O Arcebispo de Montes Claros (MG) e presidente da Comissão para Cultura e Educação da CNBB, Dom João Justino de Medeiros sugeriu que sejam incluídas mulheres no GT. Dom Walmor apontou a necessidade de fazer conexão com a Comissão de Doutrina da Fé. A formação do GT será encaminhada ao Conselho Permanente da CNBB. O Consep aprovou informar ao Dicastério sobre a proposta.

Após a aprovação da realização em 2023 do Ano Vocacional pela 58ª AGCNBB, a Comissão para os Ministérios Ordenados e a Vida Consagrada da CNBB se encontrou e levantou as primeiras propostas para a organização do evento eclesial. Segundo o presidente da Comissão, Dom Salm, está sendo sugerida a criação de uma Coordenação Nacional com representantes de membros da Igreja no Brasil e as Comissões de Trabalho (Teológica, Subsídios, Comunicação e Liturgia). Quanto ao tema, lema e data, a Comissão tem sugestões mas ainda serão apresentadas para aprovação final no Conselho Permanente da CNBB.

O Bispo de Chapecó (SC) e presidente da Comissão Episcopal Pastoral para a Ação Missionária e Cooperação Intereclesial, Dom Odelir José Magri, falou sobre o acompanhamento dos Conselhos Missionários Regionais (Comires) e aos bispos referenciais com a realização de reuniões bimensais. Ele destaca o esforço de aprofundamento do Programa Missionário Nacional com muitas demandas regionais por formação. Outro destaque da comissão, foram as Jornadas de Oração como forma de contribuição missionária para países que vivem realidades de vulnerabilidade. Já aconteceu um dia de oração por Mianmar e agora, 1º de junho, será a vez de rezar pelo Sudão do Sul. O Bispo destacou também o projeto também Mulheres na Missão sobre o papel feminino na ação missionária, dia 8 de cada mês, até o fim do ano.

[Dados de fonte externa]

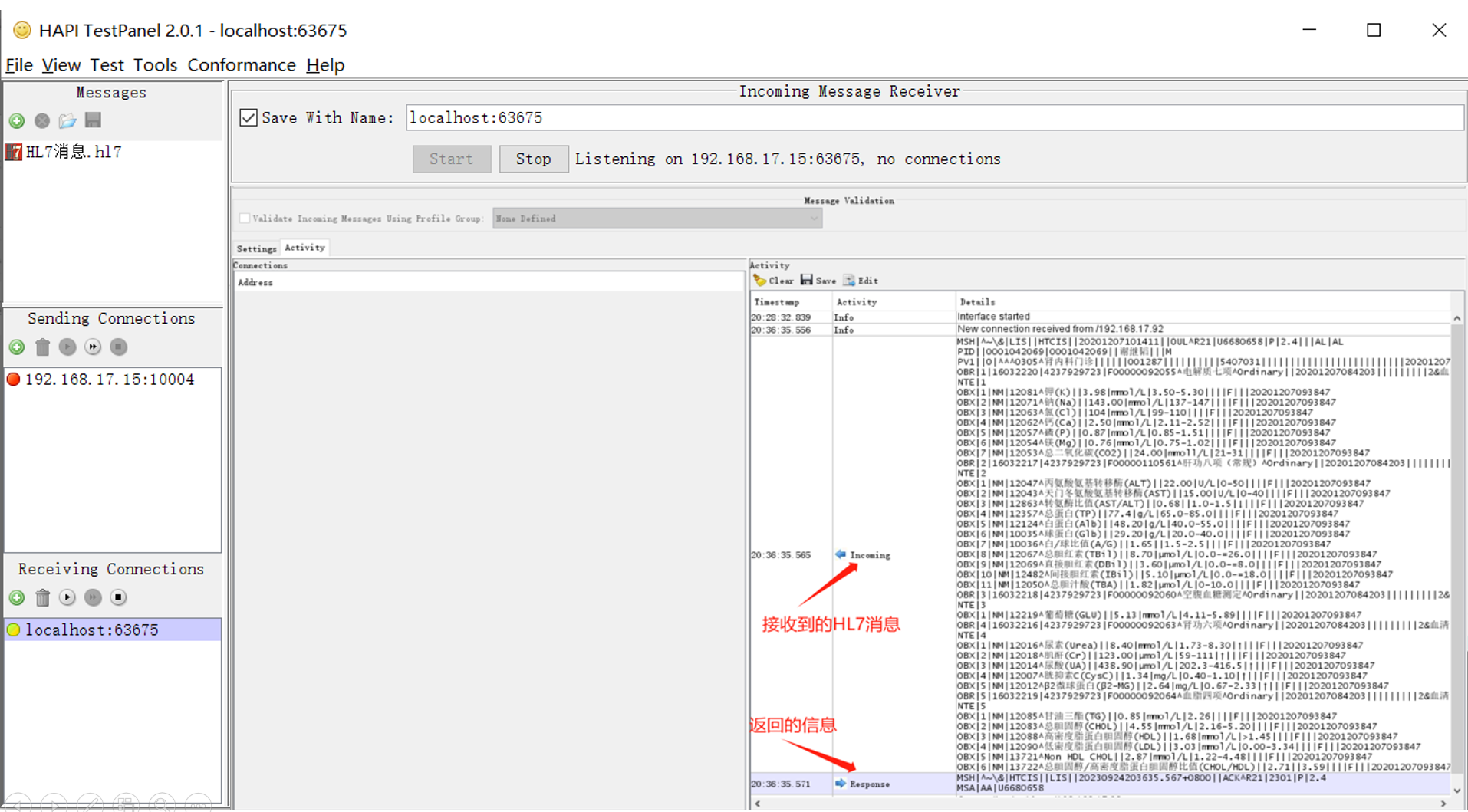Enable Validate Incoming Messages checkbox
Screen dimensions: 1468x812
coord(245,219)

Outro destaque é o ‘Ano Celebrativo das POM’, que comemora em 2022 os 200 anos da Pontifícia Obra da Propagação da Fé; 100 anos de elevação do caráter pontifício das Obras e 400 anos da Congregação para a Evangelização dos Povos. No próximo domingo haverá celebração da 9ª jornada da Infância Missionária, com transmissão pela Rede Vida de Televisão, e missa presidida por Dom Joel.

Segundo Dom João Justino, a Comissão está tratando do tema Fraternidade e Educação. Ele também falou da produção do subsídio com um itinerário de formação para professores da rede pública que aprofunda a visão da Igreja sobre a educação. O bispo também falou do canal “Cultura e Educação” no Youtube e da promoção de lives às quartas-feiras.

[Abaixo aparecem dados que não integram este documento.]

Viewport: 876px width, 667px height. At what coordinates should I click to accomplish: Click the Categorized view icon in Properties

Ele chamou a atenção para o lançamento, dia 31 de maio, do segundo Congresso Brasileiro de Humanismo Solidário na Ciência com o tema “Amizade Social e cooperação na ciência”. Outro informe que mereceu destaque foi a celebração do acordo de cooperação técnica entre CNBB e IPHAN, dia 16 de junho.

O presidente da Comissão informou ainda que está finalizado o subsídio sobre a confessionalidade no Ensino Religioso. Falou do GT do Setor Universidade para interlocução com MEC sobre o tema Universidade, pandemia e novos ensinos e também dos seminários regionais do Pacto Educativo Global. Na última segunda-feira, 24 de maio, foi lançado pela ANEC o dicionário sobre o Pacto Global Educativo em formam forma de e-book.